→ **EXERCISE PROMPT**
Within the records below, reproduce without change the lines from the line that has "Collapse the Unity Registry group" through the line that has "Activate the Scale tool", and only those.

→ **GIVEN ENTRIES**

──────

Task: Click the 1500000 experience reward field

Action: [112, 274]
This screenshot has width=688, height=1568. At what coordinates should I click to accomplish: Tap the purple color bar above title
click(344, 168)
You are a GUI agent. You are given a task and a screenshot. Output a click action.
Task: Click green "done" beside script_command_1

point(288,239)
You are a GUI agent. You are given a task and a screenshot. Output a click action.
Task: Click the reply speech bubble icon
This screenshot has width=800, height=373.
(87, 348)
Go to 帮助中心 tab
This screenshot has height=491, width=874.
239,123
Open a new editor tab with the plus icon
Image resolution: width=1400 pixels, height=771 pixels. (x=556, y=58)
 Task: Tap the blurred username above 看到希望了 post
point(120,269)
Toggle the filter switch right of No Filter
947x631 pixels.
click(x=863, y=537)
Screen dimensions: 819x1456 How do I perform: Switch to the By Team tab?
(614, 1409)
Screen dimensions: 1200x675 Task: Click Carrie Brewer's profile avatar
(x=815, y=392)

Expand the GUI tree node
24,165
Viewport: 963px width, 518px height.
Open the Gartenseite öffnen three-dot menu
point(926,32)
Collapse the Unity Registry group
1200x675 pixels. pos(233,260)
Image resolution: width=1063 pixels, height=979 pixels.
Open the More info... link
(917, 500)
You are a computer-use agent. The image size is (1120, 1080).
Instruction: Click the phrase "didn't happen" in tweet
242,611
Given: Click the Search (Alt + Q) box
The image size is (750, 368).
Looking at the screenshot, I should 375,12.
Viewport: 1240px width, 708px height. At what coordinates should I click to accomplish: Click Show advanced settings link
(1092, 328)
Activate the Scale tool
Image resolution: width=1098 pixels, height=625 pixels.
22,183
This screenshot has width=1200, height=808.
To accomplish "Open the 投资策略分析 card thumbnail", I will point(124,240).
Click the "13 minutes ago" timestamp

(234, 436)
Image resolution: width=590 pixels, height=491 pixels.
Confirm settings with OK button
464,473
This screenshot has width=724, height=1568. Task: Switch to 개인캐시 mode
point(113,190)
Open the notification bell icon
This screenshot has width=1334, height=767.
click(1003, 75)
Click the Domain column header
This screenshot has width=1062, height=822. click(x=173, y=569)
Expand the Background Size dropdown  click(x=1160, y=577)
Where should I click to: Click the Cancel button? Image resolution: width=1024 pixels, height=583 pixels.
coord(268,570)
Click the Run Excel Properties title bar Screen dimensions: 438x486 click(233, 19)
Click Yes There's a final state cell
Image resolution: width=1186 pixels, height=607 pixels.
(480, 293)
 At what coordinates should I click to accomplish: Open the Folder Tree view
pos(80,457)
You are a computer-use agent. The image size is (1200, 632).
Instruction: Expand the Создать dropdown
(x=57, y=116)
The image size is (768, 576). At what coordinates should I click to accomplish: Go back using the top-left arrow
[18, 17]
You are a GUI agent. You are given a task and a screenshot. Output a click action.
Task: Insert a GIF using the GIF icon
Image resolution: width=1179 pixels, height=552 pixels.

──────

→ **REPLY TO THE EXERCISE**
Collapse the Unity Registry group
1200x675 pixels. pos(233,260)
Image resolution: width=1063 pixels, height=979 pixels.
Open the More info... link
(917, 500)
You are a computer-use agent. The image size is (1120, 1080).
Instruction: Click the phrase "didn't happen" in tweet
242,611
Given: Click the Search (Alt + Q) box
The image size is (750, 368).
Looking at the screenshot, I should 375,12.
Viewport: 1240px width, 708px height. At what coordinates should I click to accomplish: Click Show advanced settings link
(1092, 328)
Activate the Scale tool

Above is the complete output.